* **Source**:
April 16, 2021
April 16, 2021
April 17, 2021
Diversity and Diversity, Inclusion, and Access
Real-time captioning is often an effective communication access tool for the deaf and hard of hearing (DHH) by converting inaccessible speech into accessible text. Consequently, captioning is prevalent in many settings, especially in education. However, traditional captioning delivery mechanisms (e.g., streaming captions on a computer display) require DHH students to split their attention between, for example, the lecturer, slides, and captions. This naturally causes delayed information processing and increased cognitive load for Deaf students (Kushalnagar, 2014). In fact, research has indicated that Deaf students relying on real-time captions have significantly lowerperformance in the classroom in comparison to their hearing peers (Marschark, 2006).
Numerous efforts to address this challenge have been made over the past two decades. Of particular interest is the use of augmented-reality (AR) headsets to deliver the captions directly into the user’s line-of-sight as opposed to a separate display set to the side (e.g., Jain, 2018). Along these lines, AR headsets that project American Sign Language (ASL) interpreters onto the lens have also been explored with promising results (e.g., Miller, 2017), including commercialization (SignGlasses, www.signglasses.com). However, many of these systems are designed for use in very controlled environments (e.g., the classroom) with the captioning or interpreting service paid for by an institutional accommodations office. This overlooks the critical fact that, at least in post-secondary settings, a significant portion of a student’s educational experience takes place outside of the classroom via interactions with instructors and peers(e.g., office hours, study groups). The effective transplanting of traditional captioning approaches to these spontaneous scenarios is difficult: the involved task of setting up a dedicated captioning display makes it impractical and having a constantly on-call human captioner or ASL interpreter is financially unscalable, both for the institution and student.

* **Information shown**:

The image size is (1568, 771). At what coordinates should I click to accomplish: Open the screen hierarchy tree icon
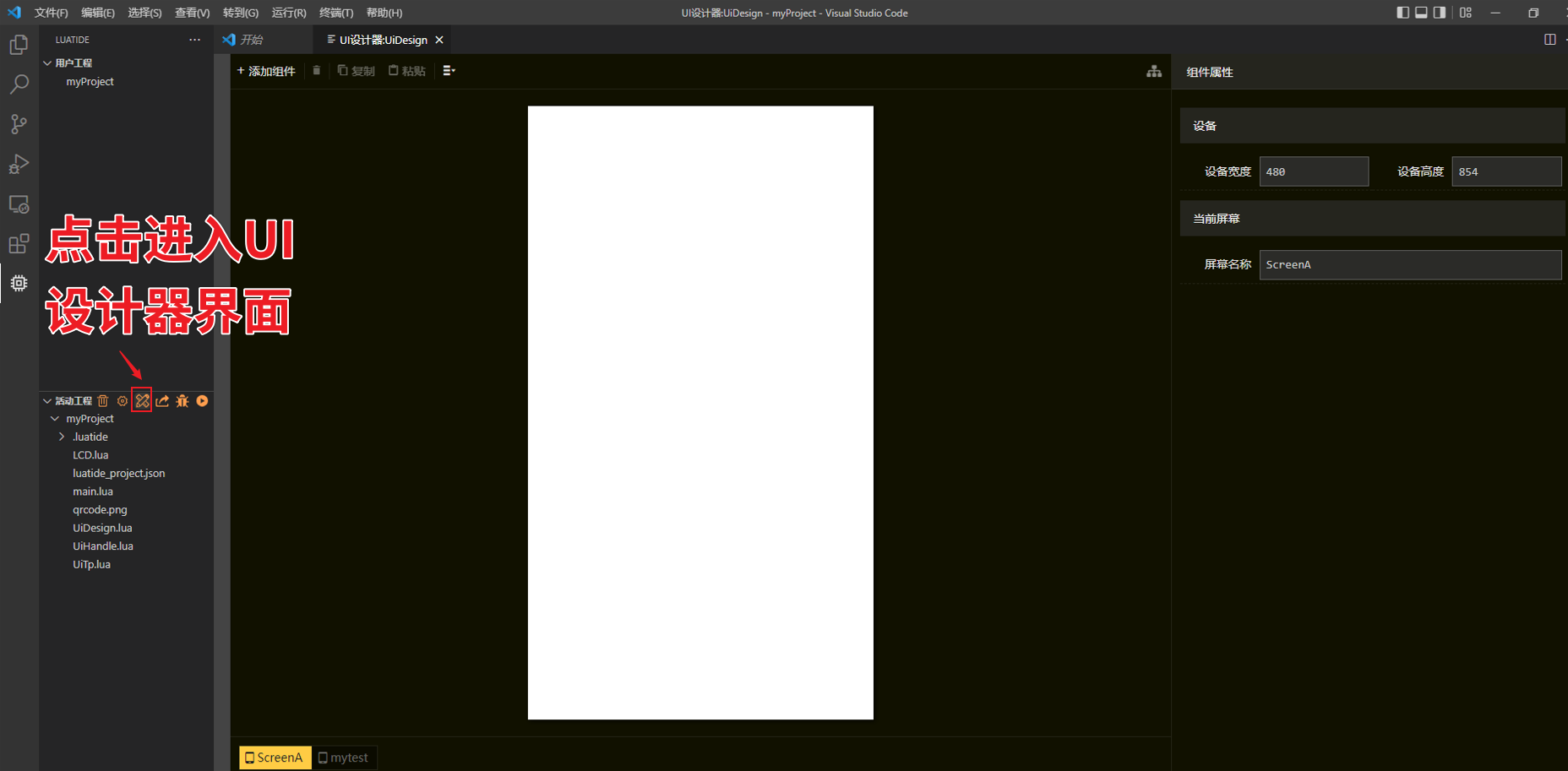pyautogui.click(x=1154, y=71)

* **Task requirements**:
a) Which author-year citations appear in the captioning passage?
b) According to the captioning passage, why is it hard to carry traditional captioning approaches over to spontaneous settings outside the classroom?

* **Solutions**:
a) Kushalnagar, 2014; Marschark, 2006; Jain, 2018; Miller, 2017

b) Setting up a dedicated captioning display is too involved to be practical in those situations. Keeping a human captioner or ASL interpreter constantly on call is financially unscalable for both the institution and the student.